* Task:
In the market brief below, which facility is identified as the world's largest liquefied natural gas complex?

* Text segment:
/---

Morning Brief | Mar. 19
Good morning, and welcome back to Clearing House.
Global markets are confronting a more severe phase of the Middle East conflict as the war shifts from disrupting energy transit routes to damaging core production and export infrastructure. Overnight strikes on gas facilities across the Persian Gulf — including the world’s largest liquefied natural gas complex, Qatar's Ras Laffan — after Israel's strike on the South Pars gas field mark a significant escalation, and financial markets are beginning to price the difference. Oil has surged back toward levels not seen since the early stages of the Ukraine war, European natural gas prices are spiking, and equities outside the United States are retreating as investors reassess the growth cost of sustained friction.
MARKET READOUT (7:35 a.m. ET)
US 2-year, 10-year: +3.9bps / +2.4bps
DXY: +0.03% | USD/JPY: -0.39% | USD/CNH: +0.00%
S&P Futures: -0.28% | Euro Stoxx: -2.13%
Nikkei: -3.38% at close | Kospi: -2.73% at close | Hang Seng: -2.02% at close
Brent, WTI: +6.48% ($114.34; crossed $119 overnight) / +1.29% ($97.57)
Copper: -2.96% | Gold: -4.25%
VIX: 25.66 (+0.57)

MOVING THE TAPE
Energy infrastructure attacks mark a new phase in the war.
Israel’s attack on Iran’s South Pars gas field and retaliatory missile strikes on Qatar’s Ras Laffan industrial complex by Iran have widened the conflict’s focus from shipping lanes to production assets. Additional drone and missile incidents targeting refineries and gas facilities across Saudi Arabia, the UAE, and Kuwait underscore the risk that supply losses may persist even after hostilities subside.
Oil and natural-gas markets surge on duration fears.
Brent crude briefly climbed above $119 per barrel overnight while European gas futures nearly doubled, reflecting anxiety over prolonged outages at critical LNG export hubs. The widening dislocation between global crude benchmarks and domestic US pricing highlights the extent to which the shock is centered in Middle Eastern export flows rather than North American supply.

\---

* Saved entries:
/---

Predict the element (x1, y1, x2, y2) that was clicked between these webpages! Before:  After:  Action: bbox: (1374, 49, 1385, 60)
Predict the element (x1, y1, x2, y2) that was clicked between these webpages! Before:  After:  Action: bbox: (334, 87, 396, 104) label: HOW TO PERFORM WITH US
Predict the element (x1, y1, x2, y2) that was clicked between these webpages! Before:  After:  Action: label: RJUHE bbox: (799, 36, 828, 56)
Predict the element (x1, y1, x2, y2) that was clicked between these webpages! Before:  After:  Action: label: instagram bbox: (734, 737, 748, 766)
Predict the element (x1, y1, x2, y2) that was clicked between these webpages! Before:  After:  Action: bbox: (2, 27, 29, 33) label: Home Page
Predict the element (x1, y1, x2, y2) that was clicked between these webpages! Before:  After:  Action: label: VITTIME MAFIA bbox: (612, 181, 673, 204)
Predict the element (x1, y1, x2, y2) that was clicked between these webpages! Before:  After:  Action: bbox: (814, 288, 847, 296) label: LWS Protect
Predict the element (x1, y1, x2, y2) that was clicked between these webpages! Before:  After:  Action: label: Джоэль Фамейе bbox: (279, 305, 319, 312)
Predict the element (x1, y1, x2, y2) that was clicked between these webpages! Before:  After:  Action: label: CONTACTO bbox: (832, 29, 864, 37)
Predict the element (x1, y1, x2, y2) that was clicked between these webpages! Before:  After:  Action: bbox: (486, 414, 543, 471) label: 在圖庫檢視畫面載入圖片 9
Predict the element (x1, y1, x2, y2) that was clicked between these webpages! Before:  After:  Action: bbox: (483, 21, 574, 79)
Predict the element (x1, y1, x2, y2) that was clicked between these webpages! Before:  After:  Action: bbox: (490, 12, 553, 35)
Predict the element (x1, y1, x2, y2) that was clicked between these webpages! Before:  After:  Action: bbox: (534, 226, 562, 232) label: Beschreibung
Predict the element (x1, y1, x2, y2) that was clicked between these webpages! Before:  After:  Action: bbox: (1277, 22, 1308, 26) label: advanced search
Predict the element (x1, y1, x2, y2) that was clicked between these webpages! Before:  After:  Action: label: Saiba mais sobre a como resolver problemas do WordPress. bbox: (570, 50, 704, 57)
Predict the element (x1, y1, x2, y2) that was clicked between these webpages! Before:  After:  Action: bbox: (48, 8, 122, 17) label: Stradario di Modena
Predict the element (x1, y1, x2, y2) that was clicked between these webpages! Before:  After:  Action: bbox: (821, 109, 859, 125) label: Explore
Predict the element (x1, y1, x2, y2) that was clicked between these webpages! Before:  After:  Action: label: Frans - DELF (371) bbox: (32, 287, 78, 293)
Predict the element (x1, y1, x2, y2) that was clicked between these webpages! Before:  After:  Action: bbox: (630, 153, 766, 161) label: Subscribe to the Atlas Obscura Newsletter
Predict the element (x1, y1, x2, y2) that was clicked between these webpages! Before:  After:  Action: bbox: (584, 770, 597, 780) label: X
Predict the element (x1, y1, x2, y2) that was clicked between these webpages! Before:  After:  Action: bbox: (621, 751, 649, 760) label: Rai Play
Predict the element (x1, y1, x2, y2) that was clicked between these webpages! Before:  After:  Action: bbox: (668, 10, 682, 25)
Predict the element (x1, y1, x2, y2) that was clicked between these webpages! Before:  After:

\---

* Completed exercise:
Qatar's Ras Laffan.